Tablet, Blog, Cloud – modernste Informations- und Kommunikationstechnologie verwandelt unsere Jobwelt rasant. Doch macht Hightech tatsächlich alles besser? Fragen an den Experten für Arbeitsplatz-Innovationen, Udo-Ernst Haner vom Fraunhofer-IAO
INTERVIEW: NICOLE EHLERT
Welche Entwicklungen im Bereich Bürotechnik haben das Arbeitsleben in den letzten Jahren am stärksten verändert?
Udo-Ernst Haner: Das sind sicherlich die Entwicklungen, die verstärkt ein mobiles und fl exibles Arbeiten ermöglichen. Im Bereich der Hardware sind das Smartphones und Tablets, im Bereich der Software zum Beispiel Kollaborationsplattformen wie Microblogs zur internen Kommunikation. Darüber hinaus verändern Cloud-Technologien unsere Art zu arbeiten. Wir können unsere Daten in einer öffentlichen oder privaten Cloud ablegen und von überall darauf zugreifen. Daher wird für eine stark wachsende Zahl von Menschen hoch flexible, multilokale Arbeitsformen Realität sein.
Macht die moderne Informations- und Kommunikationstechnik „Büroarbeiter“ produktiver?
Ja – allerdings nur unter zwei wichtigen Voraussetzungen: Erstens müssen Arbeitsprozesse und Informations- und Kommunikationstechnologie aufeinander abgestimmt sein, zweitens die Mitarbeiter auch bereit sein, veränderte Arbeitsweisen und Arbeitsprozesse sowie den Umgang mit dieser neuen Technologie zu erlernen.
Kann moderne IT auch Mehrarbeit und Zeitverlust verursachen?
In der Implementierungs- bzw. Umstellungsphase kann es natürlich kurzfristig zu Mehraufwand führen. Wenn das aber dauerhaft der Fall ist, wurden die Ziele wohl deutlich verfehlt und die Verantwortlichen in den Unternehmen sollten sich fragen, ob Arbeitsprozesse und Technik wirklich gut genug aufeinander abgestimmt sind.

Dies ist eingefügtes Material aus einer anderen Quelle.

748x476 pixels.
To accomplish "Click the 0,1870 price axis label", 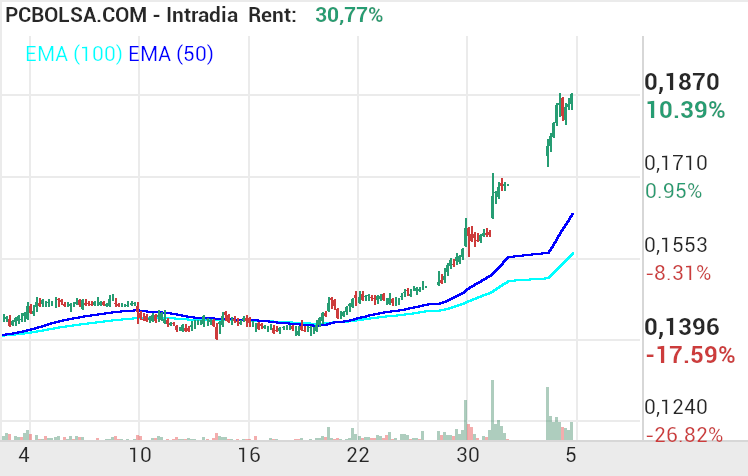I will click(x=683, y=83).
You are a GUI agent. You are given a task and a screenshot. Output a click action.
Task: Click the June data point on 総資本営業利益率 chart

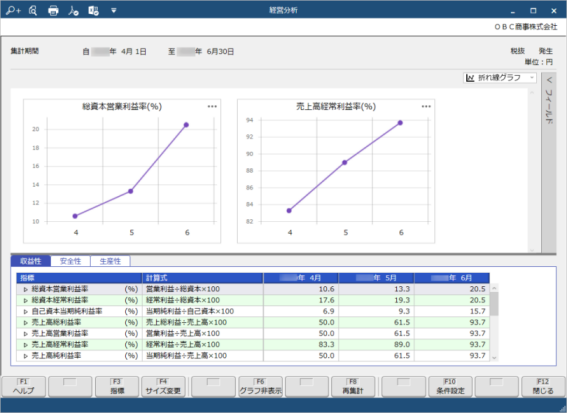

Sind unsere Büros eher „über-“ oder „unter-ausgestattet“?
Na ja, wenn wir produktives Arbeiten in Büros erwarten, sollten die Mitarbeiter das volle Potenzial ausschöpfen können, das moderne Technologien und Infrastrukturen bieten. Zu viel Papier gibt es gerne mal, weil die Digitalisierungspotenziale nicht optimal genutzt werden. Was man dagegen oft vermisst, sind Besprechungsmöglichkeiten für kleine, spontane Meetings.
Apropos Papier: Wie weit sind wir noch vom „papierlosen Büro“ entfernt – und wird es das überhaupt je geben?
Papierlos ist vielleicht das falsche Ziel, da man bei bestimmten Aufgaben durchaus bewusst Papier nutzen sollte, zum Beipiel dann, wenn Papier beim Denken hilft, wie beispielsweise in Kreativprozessen. Wir sollten aber die Potenziale der Digitalisierung nutzen, um Prozesse zu verbessern und vor allem Kommunikation und Zusammenarbeit zu erleichtern. Dass das geht, zeigen wir unter anderem anhand diverser Lösungen in unserem Zentrum für
Virtuelles Engineering – Haus der Wissensarbeit am Fraunhofer IAO in Stuttgart.
Was sind denn die nächsten großen Herausforderungen in Bezug auf die Bürotechnik?
Einerseits gilt es, die modernen Möglichkeiten zum Beispiel in Bezug auf Kommunikations- und Kollaborationsplattformen flächendeckend in den Unternehmen umzusetzen. Das ist diesbezüglich eine große Herausforderung der Gegenwart, weil es eben große Produktivitätspotenziale birgt. Zukünftige Herausforderungen
liegen in Funktionen wie Gesten- und Sprachsteuerung oder auch in „intelligenten Anwendungen“ im Zusammenhang mit Smartroomtechnologien, wenn sich profilbasiert die Arbeitsumgebung auf die individuellen Anforderungen einstellen wird.
UDO-ERNST HANER ist Leiter des Competence Teams Information Work Innovation am Fraunhofer-Institut für Arbeitswirtschaft und Organisation IAO in Stuttgart. Mit seinem Team entwickelt er Konzepte und Anwendungslösungen für die Arbeitsinfrastruktur von Wissensarbeitern: Die persönliche Ausstattung des Einzelnen mit Arbeitsmitteln gehört ebenso zum thematischen Umfang der Forschungsaktivitäten wie die Kooperationsinfrastruktur am Arbeitsplatz und die systemische Unterstützung durch die Gebäudeinfrastruktur.